Taken from the blog of Haunted Fire Studios. Their work is excellent and this sums up the film perfectly.

Trailers From Hell keeps on bringing it too. I loved Piranha 3D. Alexandre Aja answers the Cramps’ question ‘How Far Is Too Far?’ with a Gallic shrug and just turns more and more teens into mincemeat. the propeller scalping was a work-of-art and while it’s a remake of Joe Dante’s (who started Trailers From Hell in the first place) ‘Piranha,’ I think there’s a substantial influence from the ultimate Roger Corman production—the gloriously named ‘Humanoids From the Deep.’ It’s one of the most distasteful films I ever saw, yet it delivers on female nudity, splatter and absolute mayhem, forsaking plot for relentless limb tearing. If you want more of a sell-in on this b-movie masterpiece from the fantastic New World stable, Mick Garris commentates on the trailer here. Rape monsters aren’t to all tastes, but it’s too relentlessly trashy for me to sit back and ponder the non-PC nature of the production. Doug McClure—who inspired Troy McClure—has a substantial role too. Slime, Doug and exploding bellies. What more can I say?

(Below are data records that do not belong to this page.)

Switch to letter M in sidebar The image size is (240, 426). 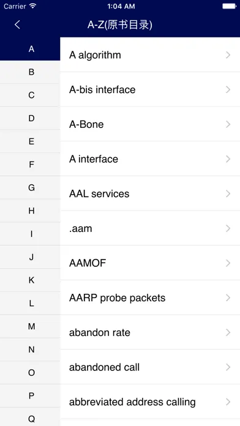pos(30,326)
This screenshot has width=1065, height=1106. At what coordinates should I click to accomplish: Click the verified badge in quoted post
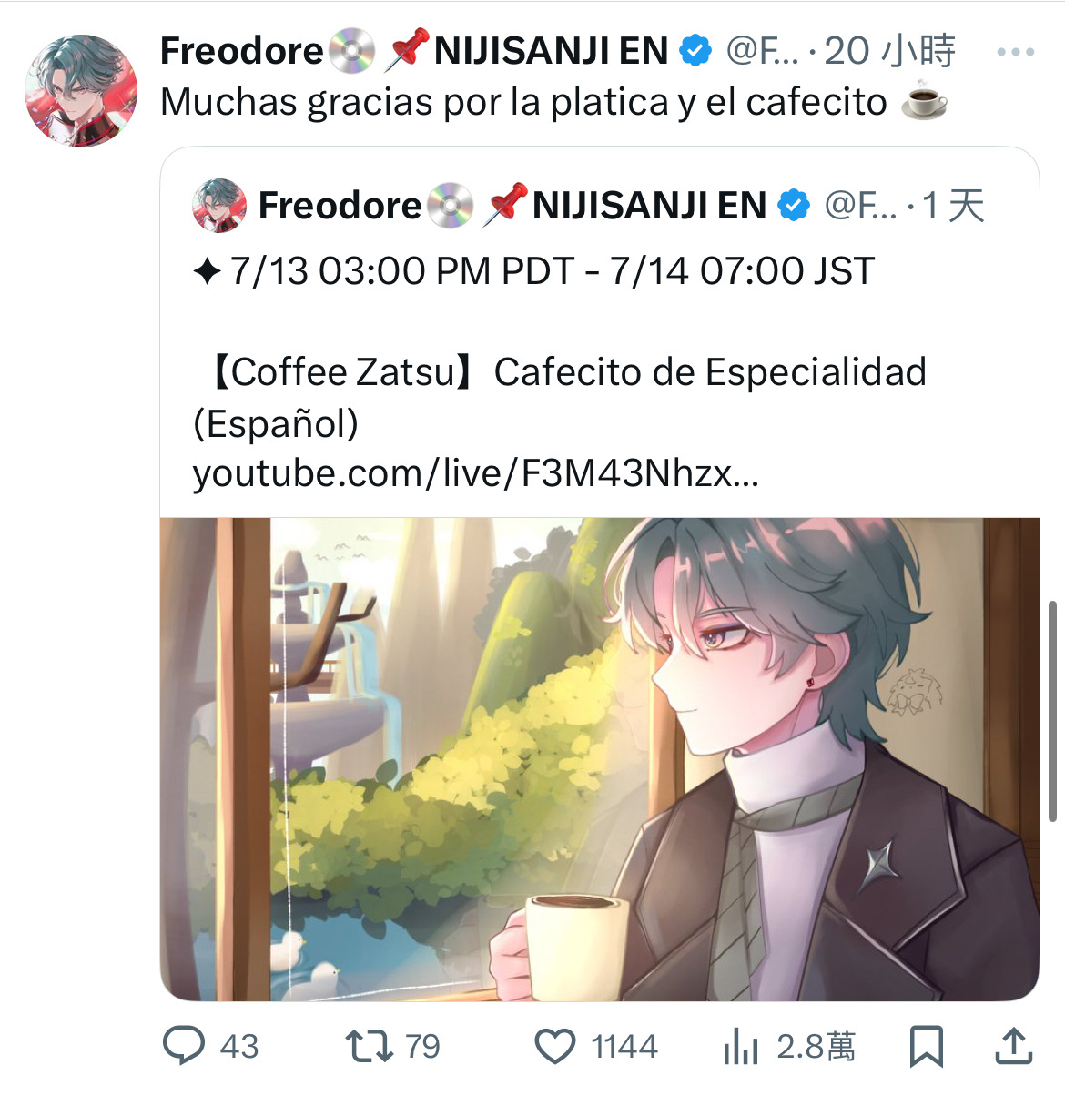coord(795,206)
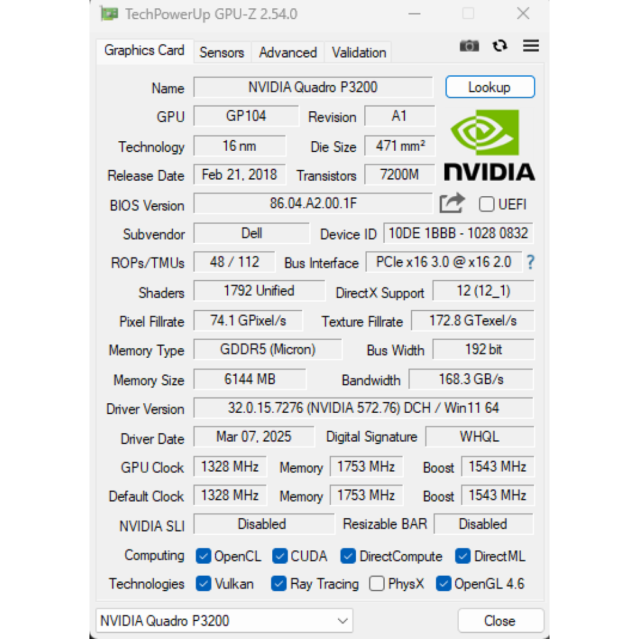639x639 pixels.
Task: Enable the PhysX technology checkbox
Action: 377,583
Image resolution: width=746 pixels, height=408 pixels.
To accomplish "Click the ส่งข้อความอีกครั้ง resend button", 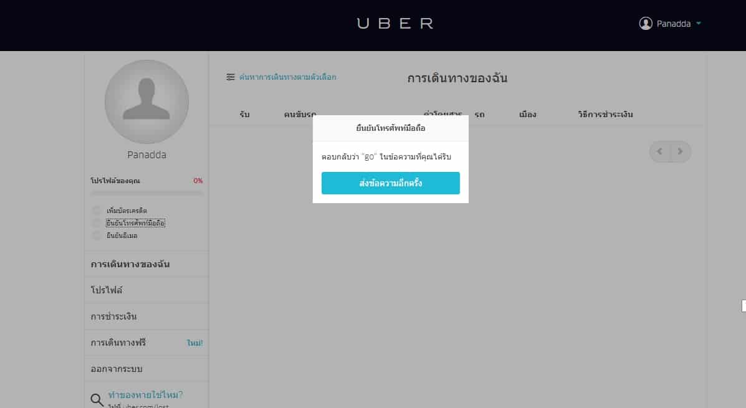I will 391,183.
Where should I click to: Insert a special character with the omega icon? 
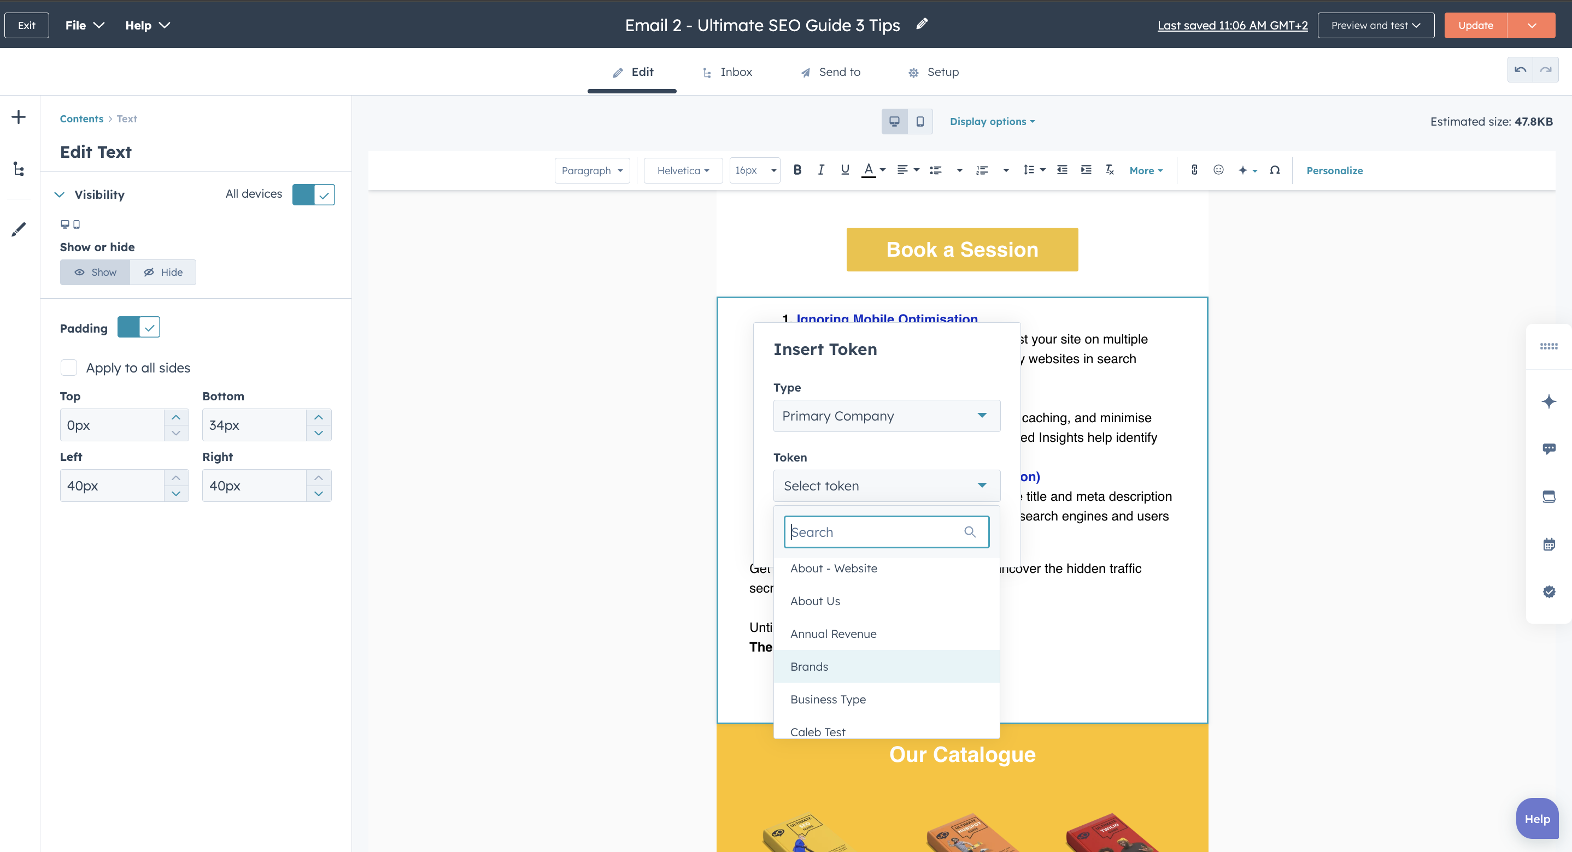pos(1275,170)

From initial reactions, I’m not convinced by Sneakerpedia—it’s not the exhaustive nerd search engine I’d been hunting for. At all. Woody upped the ante with his Sneaker Museum site, which at present, appeals to my personal level of strangeness (I need all those Air Apparent colourways—did they all make production?) but at least, via Foot Locker folks, I got to talk to Bobbito about his mysterious gold swoosh AF1 highs from the Source feature back in 1991 yesterday for Crooked. Check it out here. Bob is a good guy.